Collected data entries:
================

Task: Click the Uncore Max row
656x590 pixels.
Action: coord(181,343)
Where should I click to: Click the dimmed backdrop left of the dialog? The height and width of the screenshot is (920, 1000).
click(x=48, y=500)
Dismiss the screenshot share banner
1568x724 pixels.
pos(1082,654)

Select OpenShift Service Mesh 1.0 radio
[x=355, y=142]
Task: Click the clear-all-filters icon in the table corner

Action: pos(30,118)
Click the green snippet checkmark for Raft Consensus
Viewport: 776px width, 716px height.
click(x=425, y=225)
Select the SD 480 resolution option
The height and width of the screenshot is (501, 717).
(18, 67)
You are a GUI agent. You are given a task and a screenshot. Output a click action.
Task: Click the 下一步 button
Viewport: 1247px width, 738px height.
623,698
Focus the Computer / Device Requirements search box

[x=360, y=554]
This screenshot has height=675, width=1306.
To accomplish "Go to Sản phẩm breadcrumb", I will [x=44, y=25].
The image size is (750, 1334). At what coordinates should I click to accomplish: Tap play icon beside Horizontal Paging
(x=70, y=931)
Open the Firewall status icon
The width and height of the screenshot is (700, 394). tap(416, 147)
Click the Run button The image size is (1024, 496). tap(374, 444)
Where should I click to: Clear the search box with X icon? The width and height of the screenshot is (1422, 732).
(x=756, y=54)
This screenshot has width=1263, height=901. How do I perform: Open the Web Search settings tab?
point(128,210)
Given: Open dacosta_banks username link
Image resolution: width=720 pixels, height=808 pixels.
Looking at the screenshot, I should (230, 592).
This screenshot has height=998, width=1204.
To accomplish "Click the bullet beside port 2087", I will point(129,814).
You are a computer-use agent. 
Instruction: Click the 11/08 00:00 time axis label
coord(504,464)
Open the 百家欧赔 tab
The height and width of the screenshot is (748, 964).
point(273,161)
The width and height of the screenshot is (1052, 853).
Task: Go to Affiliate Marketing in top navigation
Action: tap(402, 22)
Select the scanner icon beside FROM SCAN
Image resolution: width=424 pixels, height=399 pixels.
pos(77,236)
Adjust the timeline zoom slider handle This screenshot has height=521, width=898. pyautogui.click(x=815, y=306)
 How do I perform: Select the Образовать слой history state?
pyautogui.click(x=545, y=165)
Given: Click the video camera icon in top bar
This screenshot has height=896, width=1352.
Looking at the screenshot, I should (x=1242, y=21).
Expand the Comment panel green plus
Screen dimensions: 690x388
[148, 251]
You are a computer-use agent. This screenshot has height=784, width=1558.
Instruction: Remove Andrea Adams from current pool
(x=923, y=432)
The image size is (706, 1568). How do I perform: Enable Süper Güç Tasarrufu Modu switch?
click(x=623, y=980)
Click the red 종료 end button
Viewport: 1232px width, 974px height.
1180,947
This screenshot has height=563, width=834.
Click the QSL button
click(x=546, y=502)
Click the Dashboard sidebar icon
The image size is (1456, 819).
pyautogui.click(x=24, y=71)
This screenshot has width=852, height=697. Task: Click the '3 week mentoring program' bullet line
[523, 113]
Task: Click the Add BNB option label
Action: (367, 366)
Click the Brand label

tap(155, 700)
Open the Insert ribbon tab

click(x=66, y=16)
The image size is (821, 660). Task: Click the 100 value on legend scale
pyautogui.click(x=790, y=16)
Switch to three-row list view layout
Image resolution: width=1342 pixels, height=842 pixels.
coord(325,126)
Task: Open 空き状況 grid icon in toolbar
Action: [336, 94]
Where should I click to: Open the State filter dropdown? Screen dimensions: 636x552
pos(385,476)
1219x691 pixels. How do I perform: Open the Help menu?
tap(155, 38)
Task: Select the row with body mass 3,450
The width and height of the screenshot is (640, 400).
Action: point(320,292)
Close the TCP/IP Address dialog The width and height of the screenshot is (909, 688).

================

» **Aim of the exercise**
Pick out all lines from the data above in which the word "will" appears.

» **Written solution**
To accomplish "Go to Sản phẩm breadcrumb", I will [x=44, y=25].
To accomplish "Click the bullet beside port 2087", I will point(129,814).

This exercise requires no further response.